### Brief
Please set down every entry below exactly as given.

### Input data
┄┄┄┄┄┄┄┄┄┄
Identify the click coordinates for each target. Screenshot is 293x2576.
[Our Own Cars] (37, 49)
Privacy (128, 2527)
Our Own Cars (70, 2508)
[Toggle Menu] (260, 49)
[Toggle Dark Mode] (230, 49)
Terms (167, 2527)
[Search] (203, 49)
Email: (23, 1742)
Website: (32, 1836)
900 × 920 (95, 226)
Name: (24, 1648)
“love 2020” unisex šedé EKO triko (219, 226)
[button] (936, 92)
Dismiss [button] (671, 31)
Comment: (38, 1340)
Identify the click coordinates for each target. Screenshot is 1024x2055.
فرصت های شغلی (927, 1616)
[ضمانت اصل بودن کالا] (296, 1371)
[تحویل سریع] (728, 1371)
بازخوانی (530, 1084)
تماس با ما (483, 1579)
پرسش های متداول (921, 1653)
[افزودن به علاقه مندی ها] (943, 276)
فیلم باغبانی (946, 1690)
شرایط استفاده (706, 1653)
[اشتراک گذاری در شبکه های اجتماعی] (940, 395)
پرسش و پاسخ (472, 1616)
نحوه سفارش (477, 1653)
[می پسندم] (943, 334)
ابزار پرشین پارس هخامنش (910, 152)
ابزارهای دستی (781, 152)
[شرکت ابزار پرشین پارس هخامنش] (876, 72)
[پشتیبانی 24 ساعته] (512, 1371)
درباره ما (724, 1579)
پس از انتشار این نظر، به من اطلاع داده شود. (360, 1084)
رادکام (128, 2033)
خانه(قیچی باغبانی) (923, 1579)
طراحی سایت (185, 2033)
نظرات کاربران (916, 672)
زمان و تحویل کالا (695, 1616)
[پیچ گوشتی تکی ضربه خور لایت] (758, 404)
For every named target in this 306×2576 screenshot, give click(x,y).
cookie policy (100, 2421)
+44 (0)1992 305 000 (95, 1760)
┄┄┄┄┄┄┄┄┄┄
### Solved problem
Identify the click coordinates for each target. Screenshot is 293x2576.
[Our Own Cars] (37, 49)
Privacy (128, 2527)
Our Own Cars (70, 2508)
[Toggle Menu] (260, 49)
[Toggle Dark Mode] (230, 49)
Terms (167, 2527)
[Search] (203, 49)
Email: (23, 1742)
Website: (32, 1836)
900 × 920 (95, 226)
Name: (24, 1648)
“love 2020” unisex šedé EKO triko (219, 226)
[button] (936, 92)
Dismiss [button] (671, 31)
Comment: (38, 1340)
Identify the click coordinates for each target. Screenshot is 1024x2055.
فرصت های شغلی (927, 1616)
[ضمانت اصل بودن کالا] (296, 1371)
[تحویل سریع] (728, 1371)
بازخوانی (530, 1084)
تماس با ما (483, 1579)
پرسش های متداول (921, 1653)
[افزودن به علاقه مندی ها] (943, 276)
فیلم باغبانی (946, 1690)
شرایط استفاده (706, 1653)
[اشتراک گذاری در شبکه های اجتماعی] (940, 395)
پرسش و پاسخ (472, 1616)
نحوه سفارش (477, 1653)
[می پسندم] (943, 334)
ابزار پرشین پارس هخامنش (910, 152)
ابزارهای دستی (781, 152)
[شرکت ابزار پرشین پارس هخامنش] (876, 72)
[پشتیبانی 24 ساعته] (512, 1371)
درباره ما (724, 1579)
پس از انتشار این نظر، به من اطلاع داده شود. (360, 1084)
رادکام (128, 2033)
خانه(قیچی باغبانی) (923, 1579)
طراحی سایت (185, 2033)
نظرات کاربران (916, 672)
زمان و تحویل کالا (695, 1616)
[پیچ گوشتی تکی ضربه خور لایت] (758, 404)
For every named target in this 306×2576 screenshot, give click(x,y).
cookie policy (100, 2421)
+44 (0)1992 305 000 (95, 1760)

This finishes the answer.